Das Transportmodell muss man sich als Software vorstellen, die aufgrund von Daten über Verkehrsteilnehmer, z. B. über die Nutzung von Verkehrsmitteln oder zurückgelegte Routen, Prognosen erstellt. Es muss jedoch kontinuierlich mit Daten gefüllt werden, um aussagekräftige Ergebnisse zu liefern. Die Mitarbeiter der TPBI seien bereits in der Anwendung des neuen Modells geschult worden, hieß es. 

Ein düsteres Zukunftsszenario liefert das dem aktualisierten PMUD zugrunde liegende Transportmodell für den Fall, dass keine Maßnahmen ergriffen werden: Die Anzahl der im Auto zurückgelegten Wege würde bis 2030 um weitere 28 Prozent steigen, die CO2-Emissionen um 19 Prozent. 

Schnelle, effiziente Maßnahmen

Die vorgeschlagenen Einzelmaßnahmen, die dem entgegenwirken sollen, wurden von den Verfassern des PMUD in thematische Pakete gruppiert, sie sind im Internet im Detail einsehbar. Insgesamt handelt es sich um 433 Einzelmaßnahmen mit einem Gesamtvolumen von 41 Mrd. Euro. Die Basis bildet ein Paket aus Maßnahmen zur Erneuerung und Reparatur der Verkehrsinfrastruktur, die relativ dringend sind und kurzfristig durchgeführt werden könnten – und von denen alle Verkehrsteilnehmer profitieren sollen. Dazu gehört die Reparatur von Brücken, die Realisierung von sogenannten Radialstraßenverbindungen in der Hauptstadt , die den Innenstadtbereich besser mit dem Autobahnring vernetzen sollen, gesonderte Busspuren und Priorisierung des ÖPNV an Kreuzungen, eine Ausweitung des Tram- und Metro-Netzes an den Stadtrand Bukarests und deren Ausstattung mit Park&Ride-Systemen, der Ausbau von Radwegen und die Einführung von Fußgänger- bzw. verkehrsberuhigten Zonen im Innenstadtbereich.

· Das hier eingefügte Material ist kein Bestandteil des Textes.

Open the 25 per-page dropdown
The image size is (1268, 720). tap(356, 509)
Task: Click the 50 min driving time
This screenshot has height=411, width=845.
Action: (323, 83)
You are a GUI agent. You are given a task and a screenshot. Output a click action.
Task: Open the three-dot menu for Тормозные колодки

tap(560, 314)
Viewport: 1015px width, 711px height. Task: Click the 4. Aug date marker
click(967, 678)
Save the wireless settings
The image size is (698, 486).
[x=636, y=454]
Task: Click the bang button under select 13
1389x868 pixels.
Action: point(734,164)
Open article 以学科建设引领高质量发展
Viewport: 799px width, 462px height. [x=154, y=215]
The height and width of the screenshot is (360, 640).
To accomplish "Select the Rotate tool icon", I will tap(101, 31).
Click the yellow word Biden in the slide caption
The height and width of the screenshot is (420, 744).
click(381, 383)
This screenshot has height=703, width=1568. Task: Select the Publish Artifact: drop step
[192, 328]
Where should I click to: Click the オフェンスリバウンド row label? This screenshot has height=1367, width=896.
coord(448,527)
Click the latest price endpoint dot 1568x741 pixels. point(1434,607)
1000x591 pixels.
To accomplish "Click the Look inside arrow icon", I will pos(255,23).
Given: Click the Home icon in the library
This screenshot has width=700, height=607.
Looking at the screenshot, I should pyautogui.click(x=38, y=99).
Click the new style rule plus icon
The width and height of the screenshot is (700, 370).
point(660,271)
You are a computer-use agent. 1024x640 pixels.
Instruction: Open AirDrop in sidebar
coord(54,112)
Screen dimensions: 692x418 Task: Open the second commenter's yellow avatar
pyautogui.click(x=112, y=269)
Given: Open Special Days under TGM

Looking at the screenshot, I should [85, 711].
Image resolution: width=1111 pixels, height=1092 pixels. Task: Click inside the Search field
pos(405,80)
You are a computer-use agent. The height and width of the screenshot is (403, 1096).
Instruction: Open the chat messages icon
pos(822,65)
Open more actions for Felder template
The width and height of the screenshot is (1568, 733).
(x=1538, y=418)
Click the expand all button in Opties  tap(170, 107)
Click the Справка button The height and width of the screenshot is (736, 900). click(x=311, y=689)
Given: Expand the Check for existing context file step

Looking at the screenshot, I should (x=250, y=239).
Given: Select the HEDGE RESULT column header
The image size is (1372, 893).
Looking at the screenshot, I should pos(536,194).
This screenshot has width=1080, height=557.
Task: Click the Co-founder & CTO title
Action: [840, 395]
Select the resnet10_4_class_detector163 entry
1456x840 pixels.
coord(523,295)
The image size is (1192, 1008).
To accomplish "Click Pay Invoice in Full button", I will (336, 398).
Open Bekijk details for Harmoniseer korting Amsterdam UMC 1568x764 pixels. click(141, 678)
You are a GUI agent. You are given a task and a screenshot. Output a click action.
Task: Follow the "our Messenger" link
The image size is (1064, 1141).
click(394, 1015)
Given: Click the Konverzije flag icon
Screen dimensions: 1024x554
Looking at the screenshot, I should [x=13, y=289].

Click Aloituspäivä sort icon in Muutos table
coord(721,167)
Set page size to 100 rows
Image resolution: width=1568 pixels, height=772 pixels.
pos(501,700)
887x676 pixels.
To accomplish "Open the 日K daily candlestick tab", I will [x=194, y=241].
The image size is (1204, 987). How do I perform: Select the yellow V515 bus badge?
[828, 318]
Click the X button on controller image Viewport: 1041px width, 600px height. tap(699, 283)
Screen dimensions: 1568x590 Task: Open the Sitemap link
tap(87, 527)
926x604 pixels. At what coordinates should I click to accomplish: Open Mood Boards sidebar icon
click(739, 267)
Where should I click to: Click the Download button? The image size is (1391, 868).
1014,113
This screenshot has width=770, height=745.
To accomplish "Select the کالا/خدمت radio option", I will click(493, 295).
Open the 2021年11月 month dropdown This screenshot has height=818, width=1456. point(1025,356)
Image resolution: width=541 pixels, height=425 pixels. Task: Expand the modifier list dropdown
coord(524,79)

Ausbau des Nahverkehrs, Radwege, Pendlerzug

Darauf aufbauend schlägt der Plan zwei Pakete mit unterschiedlichem inhaltlichen Fokus vor, von denen ein gemeinsamer Anteil in jedem Fall realisiert werden sollte, um dann in die eine oder die andere Richtung weiterzumachen. Im ersten Paket geht es um die Stärkung des Öffentlichen Nahverkehrs mit hoher Kapazität, also Straßenbahn, U-Bahn, Zug, und der aktiven Mobilität wie Fahrrad und Fußgänger. Das zweite Paket beinhaltet Maßnahmen, welche die Verbindungen zwischen Bukarest und dem Ilfover Umland stärken sollen. In den gemeinsamen Bereich fällt unter anderem das in Bukarest seit einigen Jahren diskutierte Projekt des „tren metropolitan“, welcher auf den vorhandenen – aber erneuerten – Eisenbahnschienen zirkulieren und insbesondere die Pendler aus dem Umland in die Innenstadt transportieren soll. 

Eine Umsetzung der Pakete „Erneuerung und Reparatur“ sowie „Förderung von Bukarest-Ilfov-Verbindungen“ (zusammen 276 Einzelprojekte) wird bis 2040 empfohlen und kostet rund 25 Mrd. Euro.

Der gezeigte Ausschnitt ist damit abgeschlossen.